For this exercise, copy exactly only the lines from the one containing "Instruction: Click the" to the final line of the material below, without the pictures.

▸ **PROVIDED DATA**:
□ □ □

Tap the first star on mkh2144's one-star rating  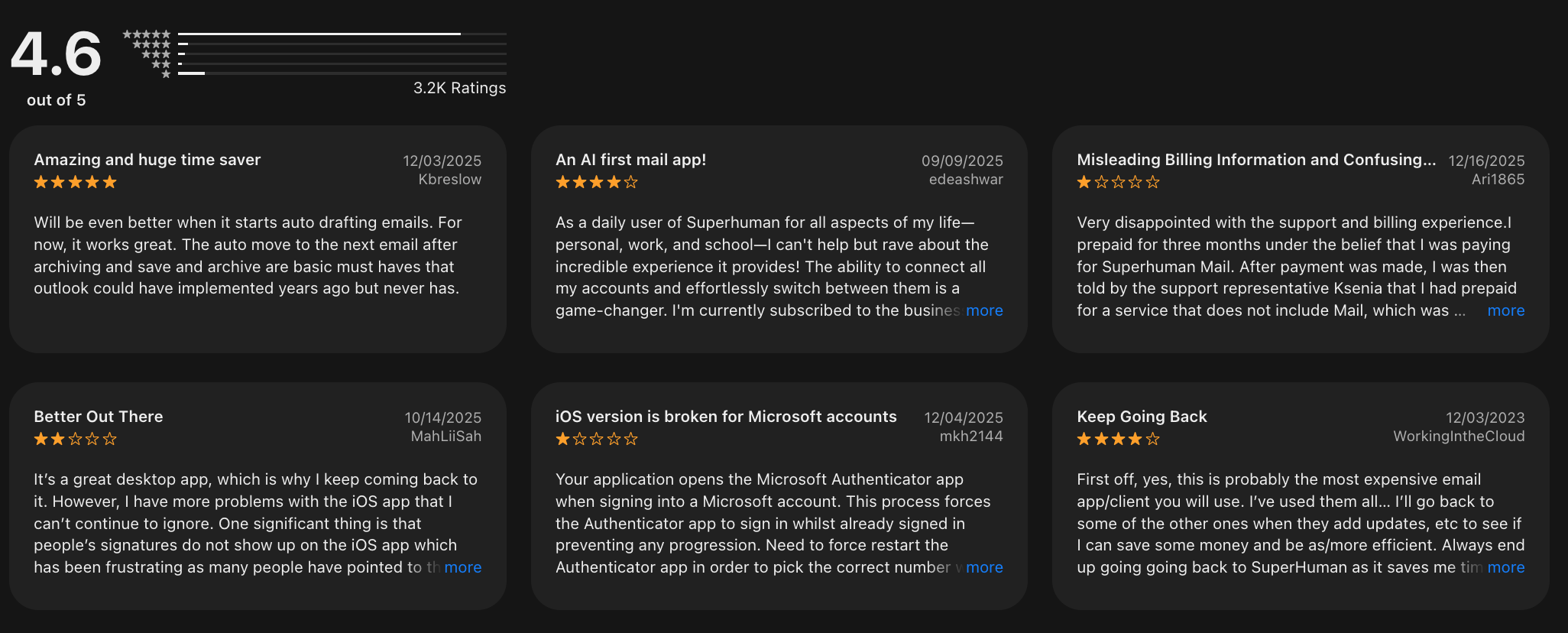coord(562,439)
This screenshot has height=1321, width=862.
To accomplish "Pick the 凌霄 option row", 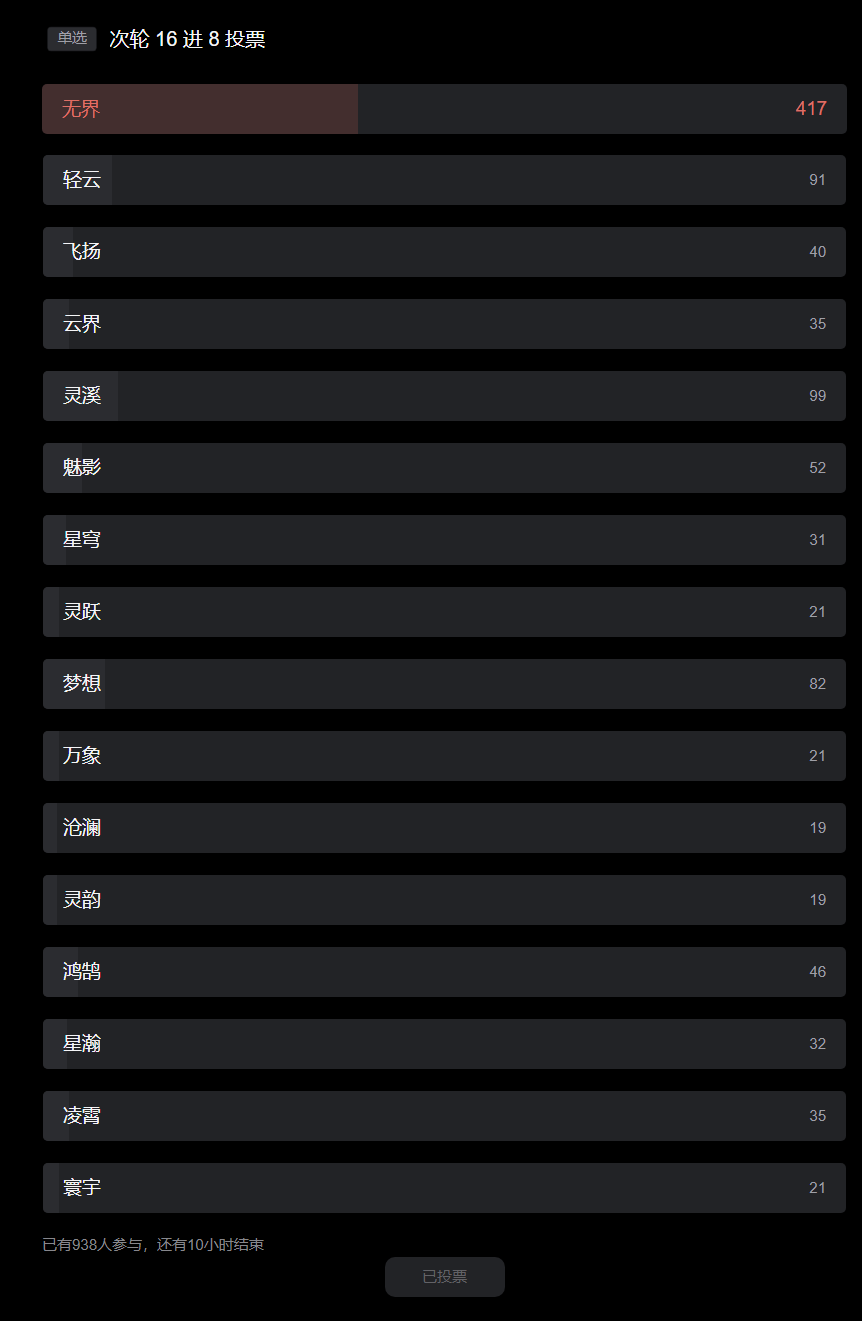I will tap(444, 1116).
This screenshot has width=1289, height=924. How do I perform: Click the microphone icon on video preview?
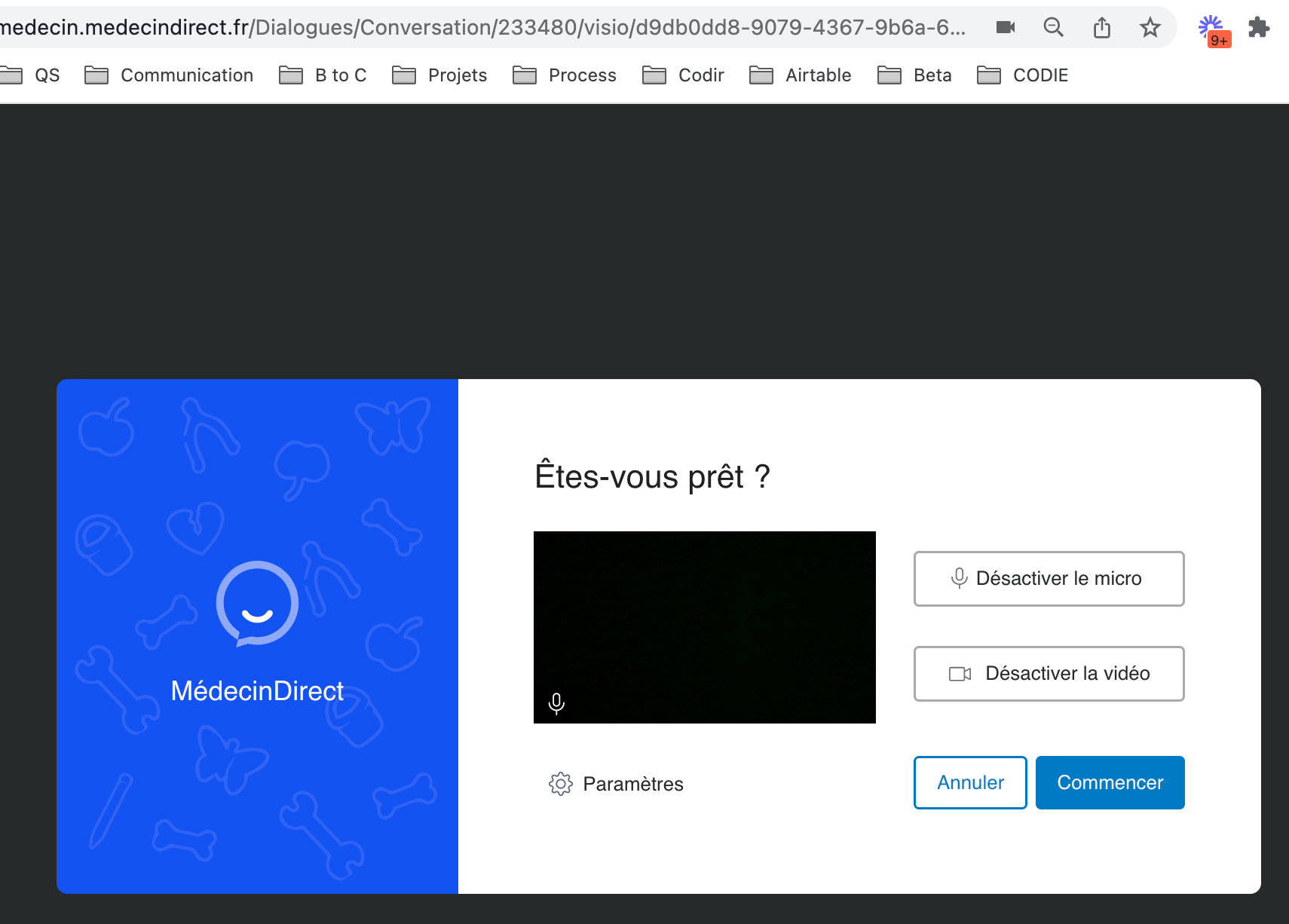pyautogui.click(x=556, y=703)
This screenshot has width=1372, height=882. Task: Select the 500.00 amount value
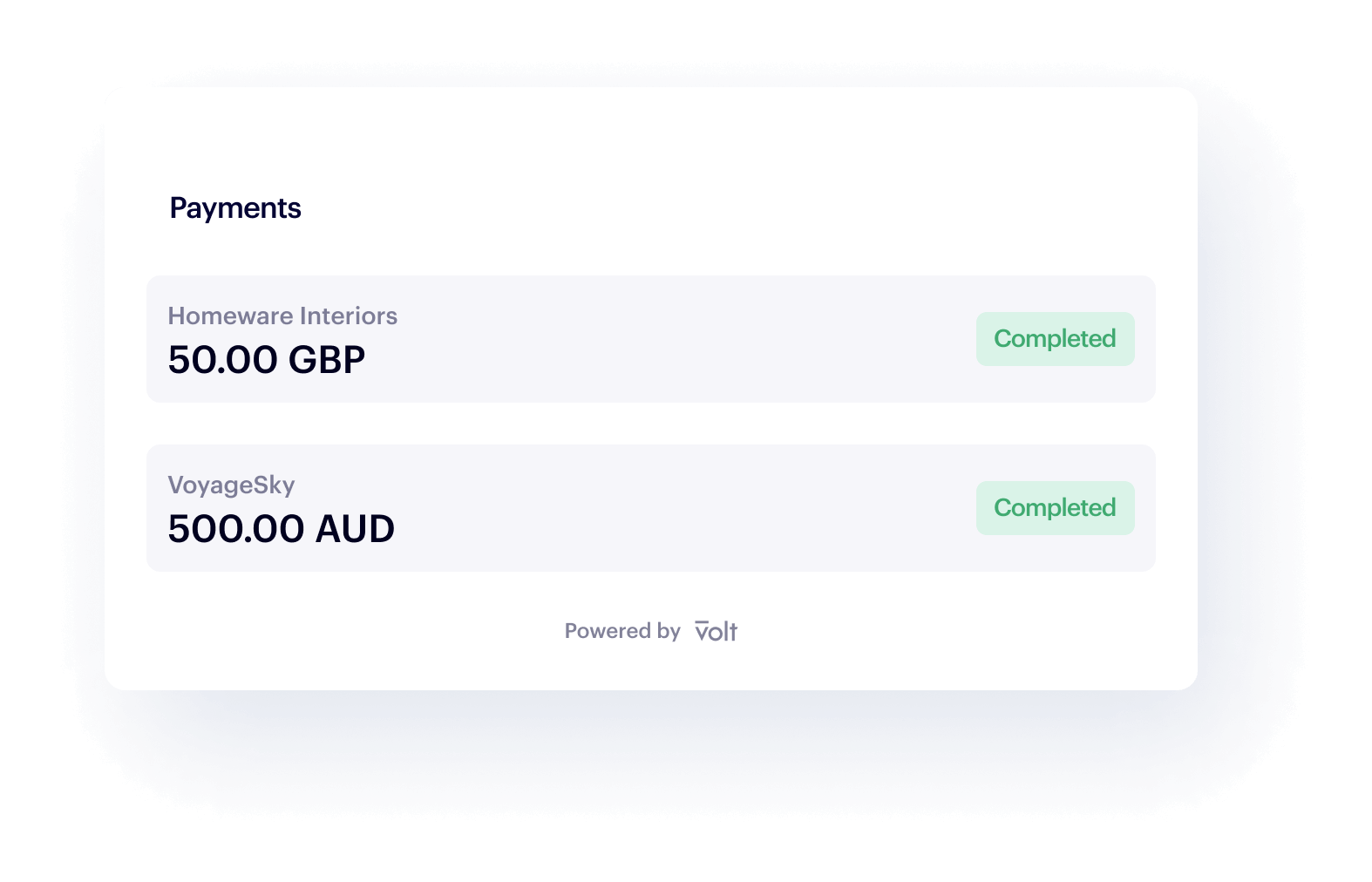click(235, 529)
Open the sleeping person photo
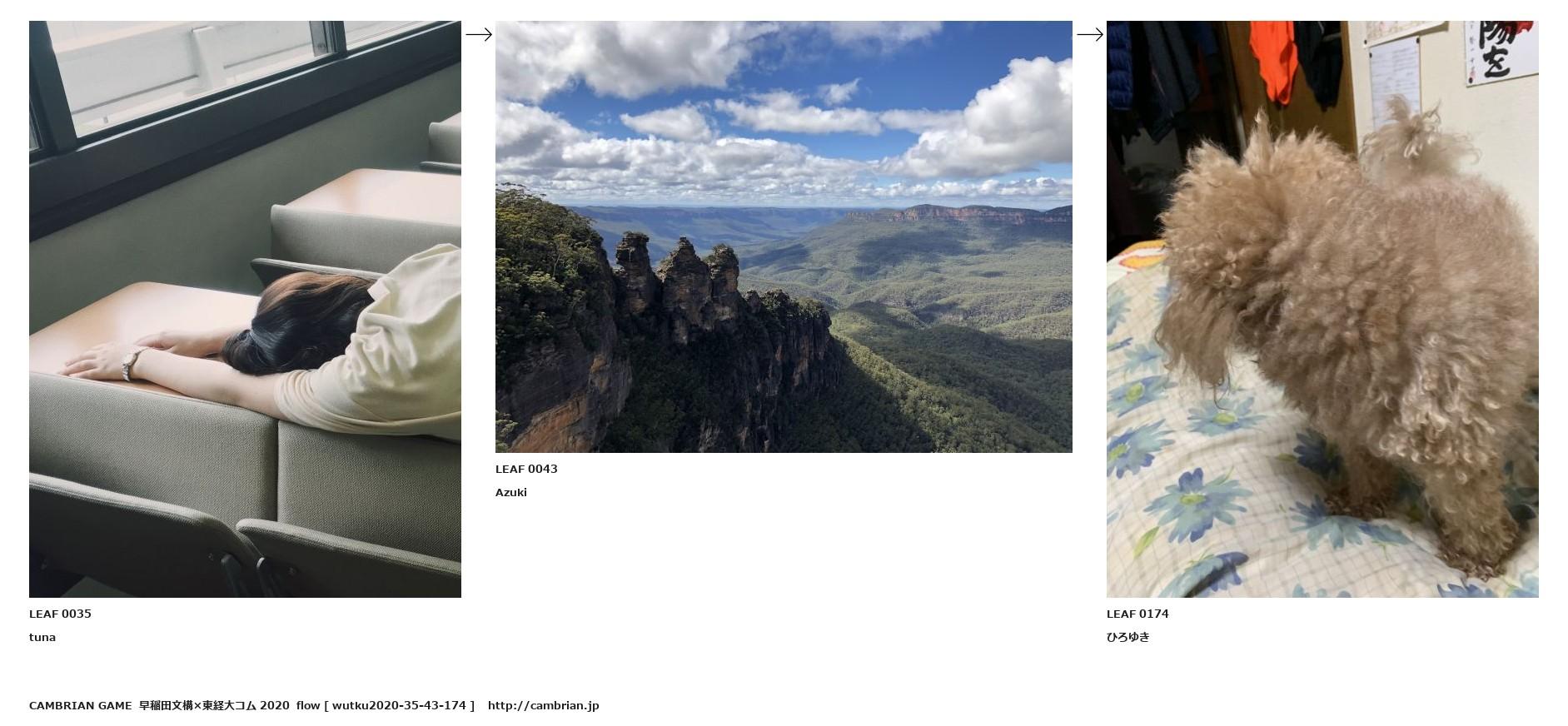The width and height of the screenshot is (1568, 726). tap(245, 309)
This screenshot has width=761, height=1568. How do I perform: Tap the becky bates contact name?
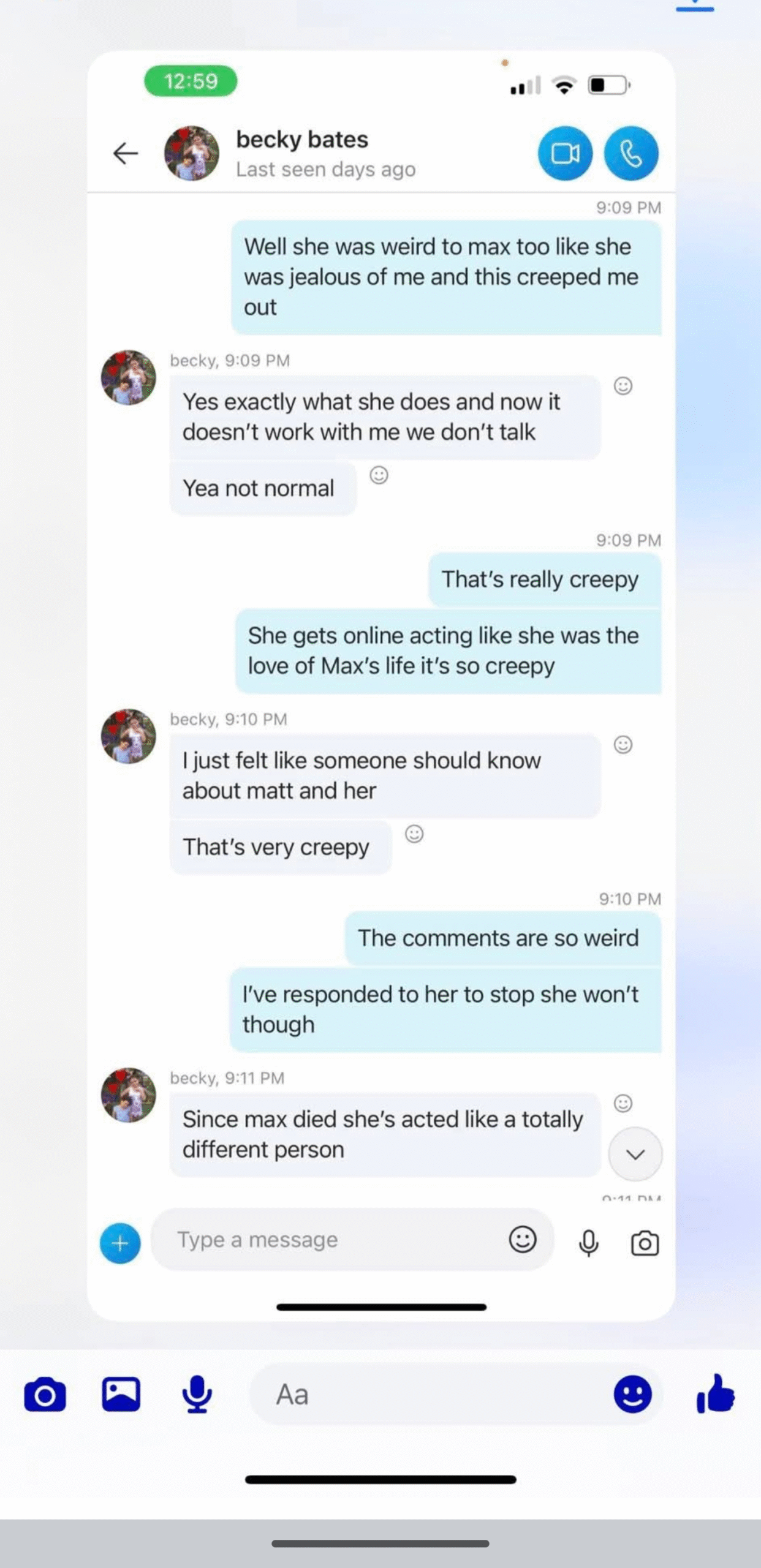[x=302, y=140]
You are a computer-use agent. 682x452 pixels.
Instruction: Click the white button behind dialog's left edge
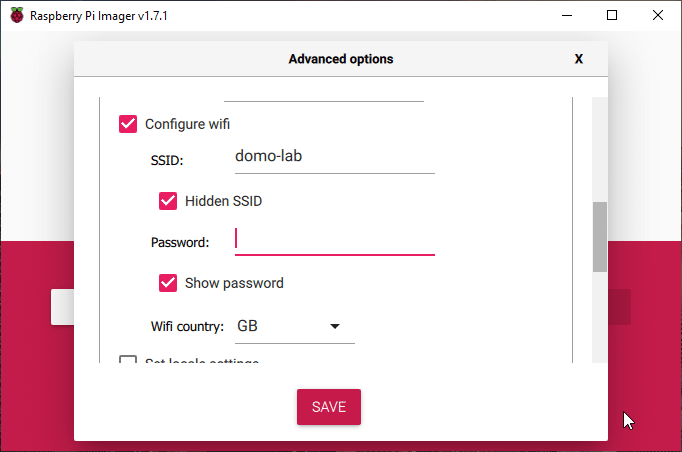[63, 307]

□ □ □

▸ **WRITTEN ANSWER**:
Instruction: Click the white button behind dialog's left edge
[63, 307]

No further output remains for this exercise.